Apache Kafka features an asynchronous disk writing mechanism. Data is first stored in the PageCache. If the broker gets disconnected, restarts, or fails before the data is formally written to the disk, the data in PageCache is lost because it has not been written to the disk in time.
Disk failure causes the loss of data that has been written to the disk.
Solutions
Since Apache Kafka has multiple replicas, it is recommended that you use replicas to ensure data integrity. With multiple replicas in place, data loss occurs only when all the replicas and brokers fail simultaneously, offering significantly higher reliability than single-replica configurations. Therefore, CKafka requires that at least two replicas be configured for a topic and supports configuring 3 replicas for a topic.

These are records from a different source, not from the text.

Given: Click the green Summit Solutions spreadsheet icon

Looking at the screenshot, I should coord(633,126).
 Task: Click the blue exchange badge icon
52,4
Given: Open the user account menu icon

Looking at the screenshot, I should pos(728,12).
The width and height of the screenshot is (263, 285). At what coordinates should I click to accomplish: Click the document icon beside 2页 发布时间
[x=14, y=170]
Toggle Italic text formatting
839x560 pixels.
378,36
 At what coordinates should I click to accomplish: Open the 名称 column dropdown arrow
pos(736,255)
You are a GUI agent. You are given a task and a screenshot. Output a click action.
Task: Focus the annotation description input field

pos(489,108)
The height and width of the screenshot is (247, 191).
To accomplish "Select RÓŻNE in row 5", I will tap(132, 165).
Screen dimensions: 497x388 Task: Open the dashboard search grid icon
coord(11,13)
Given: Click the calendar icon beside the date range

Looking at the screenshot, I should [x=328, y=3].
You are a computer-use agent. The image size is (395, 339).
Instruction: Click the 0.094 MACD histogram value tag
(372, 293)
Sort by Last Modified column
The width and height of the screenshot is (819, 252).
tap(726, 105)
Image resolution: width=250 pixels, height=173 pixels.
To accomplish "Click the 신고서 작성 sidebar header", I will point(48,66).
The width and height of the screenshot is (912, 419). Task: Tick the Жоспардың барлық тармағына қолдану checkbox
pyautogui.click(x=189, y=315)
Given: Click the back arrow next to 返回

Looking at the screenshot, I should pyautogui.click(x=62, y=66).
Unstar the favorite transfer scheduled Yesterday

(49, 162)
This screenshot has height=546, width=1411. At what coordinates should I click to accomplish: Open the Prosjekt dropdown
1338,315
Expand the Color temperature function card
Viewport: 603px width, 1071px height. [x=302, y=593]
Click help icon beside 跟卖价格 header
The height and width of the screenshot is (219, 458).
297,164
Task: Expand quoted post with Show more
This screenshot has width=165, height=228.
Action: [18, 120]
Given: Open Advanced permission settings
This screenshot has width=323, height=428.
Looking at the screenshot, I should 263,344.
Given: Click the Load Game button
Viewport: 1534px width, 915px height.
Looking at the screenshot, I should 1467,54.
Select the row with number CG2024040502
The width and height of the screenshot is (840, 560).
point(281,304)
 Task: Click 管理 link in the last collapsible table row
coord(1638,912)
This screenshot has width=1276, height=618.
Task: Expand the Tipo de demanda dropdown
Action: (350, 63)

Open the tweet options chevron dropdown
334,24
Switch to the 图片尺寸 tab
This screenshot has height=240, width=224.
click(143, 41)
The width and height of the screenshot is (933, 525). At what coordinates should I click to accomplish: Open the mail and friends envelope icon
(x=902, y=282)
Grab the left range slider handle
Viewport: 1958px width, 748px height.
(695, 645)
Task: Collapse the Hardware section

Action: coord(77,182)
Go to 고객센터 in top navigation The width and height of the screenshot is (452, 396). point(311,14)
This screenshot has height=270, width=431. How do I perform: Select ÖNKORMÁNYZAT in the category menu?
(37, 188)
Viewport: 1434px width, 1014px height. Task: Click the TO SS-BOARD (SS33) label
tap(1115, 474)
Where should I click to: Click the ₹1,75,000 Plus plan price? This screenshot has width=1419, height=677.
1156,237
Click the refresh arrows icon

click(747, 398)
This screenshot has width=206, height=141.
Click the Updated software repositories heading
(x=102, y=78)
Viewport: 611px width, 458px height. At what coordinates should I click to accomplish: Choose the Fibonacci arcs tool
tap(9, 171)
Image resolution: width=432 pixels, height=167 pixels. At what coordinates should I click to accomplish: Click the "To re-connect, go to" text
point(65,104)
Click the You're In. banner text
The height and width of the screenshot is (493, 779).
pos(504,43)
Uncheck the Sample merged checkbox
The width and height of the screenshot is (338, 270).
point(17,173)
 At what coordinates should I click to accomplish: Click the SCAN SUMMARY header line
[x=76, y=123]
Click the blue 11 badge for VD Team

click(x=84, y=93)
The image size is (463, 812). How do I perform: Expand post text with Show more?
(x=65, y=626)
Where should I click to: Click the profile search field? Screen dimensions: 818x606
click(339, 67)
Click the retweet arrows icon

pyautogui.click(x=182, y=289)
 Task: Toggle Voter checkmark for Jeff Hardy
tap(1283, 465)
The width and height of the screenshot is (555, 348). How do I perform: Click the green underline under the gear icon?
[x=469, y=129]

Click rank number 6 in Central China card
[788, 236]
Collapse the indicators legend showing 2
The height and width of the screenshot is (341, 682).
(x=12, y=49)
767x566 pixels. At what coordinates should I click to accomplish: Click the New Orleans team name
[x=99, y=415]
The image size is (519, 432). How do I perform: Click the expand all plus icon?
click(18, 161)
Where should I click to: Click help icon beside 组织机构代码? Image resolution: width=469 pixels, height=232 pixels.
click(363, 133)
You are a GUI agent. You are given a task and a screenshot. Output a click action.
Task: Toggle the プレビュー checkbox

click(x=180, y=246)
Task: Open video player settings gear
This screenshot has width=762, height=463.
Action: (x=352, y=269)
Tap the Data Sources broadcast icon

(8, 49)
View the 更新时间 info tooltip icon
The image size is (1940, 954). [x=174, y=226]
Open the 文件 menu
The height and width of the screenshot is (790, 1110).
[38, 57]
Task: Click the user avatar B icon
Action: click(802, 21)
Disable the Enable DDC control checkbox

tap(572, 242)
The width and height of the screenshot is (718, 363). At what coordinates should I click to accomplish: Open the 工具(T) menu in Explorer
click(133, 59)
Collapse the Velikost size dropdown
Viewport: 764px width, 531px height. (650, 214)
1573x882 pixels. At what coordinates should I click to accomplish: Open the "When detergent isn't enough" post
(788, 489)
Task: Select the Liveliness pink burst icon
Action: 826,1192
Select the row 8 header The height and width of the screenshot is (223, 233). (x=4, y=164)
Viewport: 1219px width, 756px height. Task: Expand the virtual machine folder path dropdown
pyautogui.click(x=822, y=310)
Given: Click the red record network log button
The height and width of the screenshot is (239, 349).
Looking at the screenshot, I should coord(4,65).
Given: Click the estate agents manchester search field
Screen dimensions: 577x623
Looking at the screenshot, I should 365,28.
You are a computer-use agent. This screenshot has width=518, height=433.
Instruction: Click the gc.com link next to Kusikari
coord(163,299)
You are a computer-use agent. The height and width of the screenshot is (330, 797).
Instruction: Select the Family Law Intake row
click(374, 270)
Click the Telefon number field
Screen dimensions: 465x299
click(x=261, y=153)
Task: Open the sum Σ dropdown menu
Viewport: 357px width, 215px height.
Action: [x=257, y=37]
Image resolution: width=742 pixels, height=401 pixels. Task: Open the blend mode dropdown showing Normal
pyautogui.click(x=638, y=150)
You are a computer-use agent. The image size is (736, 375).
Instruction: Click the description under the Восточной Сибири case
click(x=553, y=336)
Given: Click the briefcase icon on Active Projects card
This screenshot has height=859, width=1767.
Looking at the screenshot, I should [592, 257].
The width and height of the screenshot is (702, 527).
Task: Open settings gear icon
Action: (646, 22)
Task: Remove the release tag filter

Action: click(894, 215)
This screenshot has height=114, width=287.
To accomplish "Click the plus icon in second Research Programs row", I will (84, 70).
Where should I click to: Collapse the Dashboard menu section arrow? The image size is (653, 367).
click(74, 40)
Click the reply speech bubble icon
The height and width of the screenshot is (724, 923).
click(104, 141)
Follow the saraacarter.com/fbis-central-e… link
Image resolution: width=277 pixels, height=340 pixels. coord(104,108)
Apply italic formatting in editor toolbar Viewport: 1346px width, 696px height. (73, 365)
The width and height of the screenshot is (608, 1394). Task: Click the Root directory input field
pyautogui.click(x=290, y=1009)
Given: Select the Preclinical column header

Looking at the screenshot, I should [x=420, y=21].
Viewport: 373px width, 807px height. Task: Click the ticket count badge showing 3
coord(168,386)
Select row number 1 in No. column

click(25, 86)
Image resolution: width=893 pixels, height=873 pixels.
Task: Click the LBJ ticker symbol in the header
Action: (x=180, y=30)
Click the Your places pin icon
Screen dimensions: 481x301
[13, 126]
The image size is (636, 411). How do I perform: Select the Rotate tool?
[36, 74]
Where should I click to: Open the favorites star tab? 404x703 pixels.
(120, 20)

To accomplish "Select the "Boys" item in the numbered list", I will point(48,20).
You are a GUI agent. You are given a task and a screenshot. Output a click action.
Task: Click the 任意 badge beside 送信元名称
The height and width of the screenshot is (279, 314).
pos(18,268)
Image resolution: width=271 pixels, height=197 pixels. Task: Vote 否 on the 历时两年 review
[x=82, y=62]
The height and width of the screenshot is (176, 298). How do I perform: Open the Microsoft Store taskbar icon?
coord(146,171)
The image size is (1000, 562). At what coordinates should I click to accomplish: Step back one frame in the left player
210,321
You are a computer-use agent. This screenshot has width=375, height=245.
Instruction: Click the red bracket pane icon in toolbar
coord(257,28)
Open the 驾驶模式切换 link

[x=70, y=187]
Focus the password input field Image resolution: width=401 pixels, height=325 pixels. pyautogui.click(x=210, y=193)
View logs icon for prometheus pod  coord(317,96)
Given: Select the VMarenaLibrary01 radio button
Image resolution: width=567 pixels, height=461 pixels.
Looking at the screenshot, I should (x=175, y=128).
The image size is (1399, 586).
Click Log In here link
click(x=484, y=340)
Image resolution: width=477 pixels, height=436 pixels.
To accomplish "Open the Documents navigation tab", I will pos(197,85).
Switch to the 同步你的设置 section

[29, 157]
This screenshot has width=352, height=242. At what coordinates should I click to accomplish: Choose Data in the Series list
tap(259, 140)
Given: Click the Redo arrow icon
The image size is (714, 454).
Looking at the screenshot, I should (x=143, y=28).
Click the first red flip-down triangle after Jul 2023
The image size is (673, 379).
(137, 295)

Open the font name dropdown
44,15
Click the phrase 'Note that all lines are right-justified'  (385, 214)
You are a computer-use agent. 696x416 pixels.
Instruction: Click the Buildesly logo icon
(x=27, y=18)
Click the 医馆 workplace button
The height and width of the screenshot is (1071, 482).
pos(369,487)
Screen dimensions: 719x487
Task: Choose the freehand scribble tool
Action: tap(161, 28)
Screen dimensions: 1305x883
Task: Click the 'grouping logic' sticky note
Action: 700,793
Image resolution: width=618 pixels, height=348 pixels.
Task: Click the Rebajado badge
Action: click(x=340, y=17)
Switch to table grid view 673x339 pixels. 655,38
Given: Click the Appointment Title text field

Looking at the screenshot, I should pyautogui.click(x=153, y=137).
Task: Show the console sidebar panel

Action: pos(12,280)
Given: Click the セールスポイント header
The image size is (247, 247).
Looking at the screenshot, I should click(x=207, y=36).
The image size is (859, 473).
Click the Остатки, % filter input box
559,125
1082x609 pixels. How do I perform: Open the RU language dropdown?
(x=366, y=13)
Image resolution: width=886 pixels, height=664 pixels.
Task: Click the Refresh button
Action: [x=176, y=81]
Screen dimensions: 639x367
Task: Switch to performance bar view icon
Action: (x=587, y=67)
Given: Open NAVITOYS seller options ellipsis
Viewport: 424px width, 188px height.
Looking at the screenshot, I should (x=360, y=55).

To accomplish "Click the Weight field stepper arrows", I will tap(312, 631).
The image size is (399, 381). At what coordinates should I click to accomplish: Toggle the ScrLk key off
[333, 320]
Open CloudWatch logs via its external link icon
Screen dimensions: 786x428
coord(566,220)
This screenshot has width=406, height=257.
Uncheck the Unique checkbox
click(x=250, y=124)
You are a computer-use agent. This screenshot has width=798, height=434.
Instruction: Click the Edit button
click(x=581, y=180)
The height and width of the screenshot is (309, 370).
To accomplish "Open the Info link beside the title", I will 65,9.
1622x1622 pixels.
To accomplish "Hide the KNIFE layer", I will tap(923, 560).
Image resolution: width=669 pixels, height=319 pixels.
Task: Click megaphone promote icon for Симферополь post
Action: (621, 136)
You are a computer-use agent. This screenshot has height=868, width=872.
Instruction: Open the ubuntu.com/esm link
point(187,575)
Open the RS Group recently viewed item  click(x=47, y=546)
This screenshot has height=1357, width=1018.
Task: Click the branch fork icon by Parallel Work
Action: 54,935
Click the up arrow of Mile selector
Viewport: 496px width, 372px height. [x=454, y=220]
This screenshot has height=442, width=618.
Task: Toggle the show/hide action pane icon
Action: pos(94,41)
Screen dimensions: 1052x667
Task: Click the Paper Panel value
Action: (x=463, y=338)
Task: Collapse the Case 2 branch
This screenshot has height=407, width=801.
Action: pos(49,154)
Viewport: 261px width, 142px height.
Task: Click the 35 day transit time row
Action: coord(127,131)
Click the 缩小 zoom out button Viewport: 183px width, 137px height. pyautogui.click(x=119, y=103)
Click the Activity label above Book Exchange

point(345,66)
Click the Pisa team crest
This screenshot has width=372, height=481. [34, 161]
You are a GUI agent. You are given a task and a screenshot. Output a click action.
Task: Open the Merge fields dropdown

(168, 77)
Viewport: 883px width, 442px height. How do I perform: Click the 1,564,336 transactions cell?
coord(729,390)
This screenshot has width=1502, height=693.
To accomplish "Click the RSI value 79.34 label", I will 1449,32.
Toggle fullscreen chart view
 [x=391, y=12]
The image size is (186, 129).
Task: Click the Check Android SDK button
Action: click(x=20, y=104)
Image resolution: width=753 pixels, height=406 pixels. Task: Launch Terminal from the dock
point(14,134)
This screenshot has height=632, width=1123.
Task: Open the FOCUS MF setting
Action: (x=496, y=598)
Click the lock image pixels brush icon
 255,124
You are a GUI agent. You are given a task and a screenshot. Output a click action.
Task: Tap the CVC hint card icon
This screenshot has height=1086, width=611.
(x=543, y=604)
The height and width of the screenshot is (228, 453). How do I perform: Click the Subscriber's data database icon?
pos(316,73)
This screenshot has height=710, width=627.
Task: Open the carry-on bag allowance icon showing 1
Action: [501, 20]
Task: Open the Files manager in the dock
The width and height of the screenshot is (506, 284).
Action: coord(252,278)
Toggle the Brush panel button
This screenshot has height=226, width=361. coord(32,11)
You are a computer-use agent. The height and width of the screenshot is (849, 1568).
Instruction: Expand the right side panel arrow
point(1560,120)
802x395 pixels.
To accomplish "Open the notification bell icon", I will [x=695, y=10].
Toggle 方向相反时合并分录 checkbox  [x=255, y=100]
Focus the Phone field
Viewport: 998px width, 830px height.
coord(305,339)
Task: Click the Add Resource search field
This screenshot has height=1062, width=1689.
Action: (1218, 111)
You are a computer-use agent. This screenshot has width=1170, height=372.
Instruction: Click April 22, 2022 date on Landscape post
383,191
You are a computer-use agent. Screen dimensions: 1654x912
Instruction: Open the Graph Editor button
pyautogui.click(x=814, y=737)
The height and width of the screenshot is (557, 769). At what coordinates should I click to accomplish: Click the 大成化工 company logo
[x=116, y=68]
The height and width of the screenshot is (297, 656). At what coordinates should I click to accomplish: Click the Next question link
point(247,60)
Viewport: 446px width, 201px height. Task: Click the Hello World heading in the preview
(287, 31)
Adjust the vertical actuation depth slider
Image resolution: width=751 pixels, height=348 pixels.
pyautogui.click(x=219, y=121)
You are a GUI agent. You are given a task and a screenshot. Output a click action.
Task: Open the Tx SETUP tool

The CKafka service is configured with more reasonable parameters, log.flush.interval.messages and log.flush.interval.ms, to flush data to the disk.
CKafka implements specialized technical measures for disks to ensure that data reliability remains unaffected even in the event of partial disk damage.
Recommended Parameter Values
A replica in an asynchronous status can be elected as a leader: unclean.leader.election.enable=false // Disable it.
How Do I Deal with Data Loss on the Consumer?
Causes of Data Loss
The offset is committed before the data is actually consumed. If the consumer crashes midway but the offset has been refreshed, the consumer will miss a piece of data and need to reset the offset of the consumer group to restore the data.
A gap between consumption and production speeds has existed for too long, while the message retention period is too short. As a result, messages are deleted upon expiration before being consumed in time.
Solutions
Reasonably configure the parameter auto.commit.enable. When it is set to true, it indicates automatic commits. It is recommended to use scheduled commits to avoid frequently committing offsets.
Monitor the consumer status and adjust the data retention period appropriately. Monitor the current consumption offset and the number of unconsumed messages, and configure alarms to prevent messages from being deleted upon expiration due to slow consumption.
Troubleshooting Scheme for Data Loss
Printing Partitions and Offsets Locally for Troubleshooting
The print information code is as follows:
Future<RecordMetadata> future = producer.send(new ProducerRecord<>(Topic, messageKey, messageStr));
RecordMetadata recordMetadata = future.get();
log.info("partition: {}", recordMetadata.partition());
log.info("offset: {}", recordMetadata.offset());
If the partition and offset can be printed, it indicates that the sent message has been correctly saved on the server. You can then use a message query tool to query messages at relevant offsets.
If the partition and offset cannot be printed, it indicates that the message was not saved on the server, and the client needs to retry.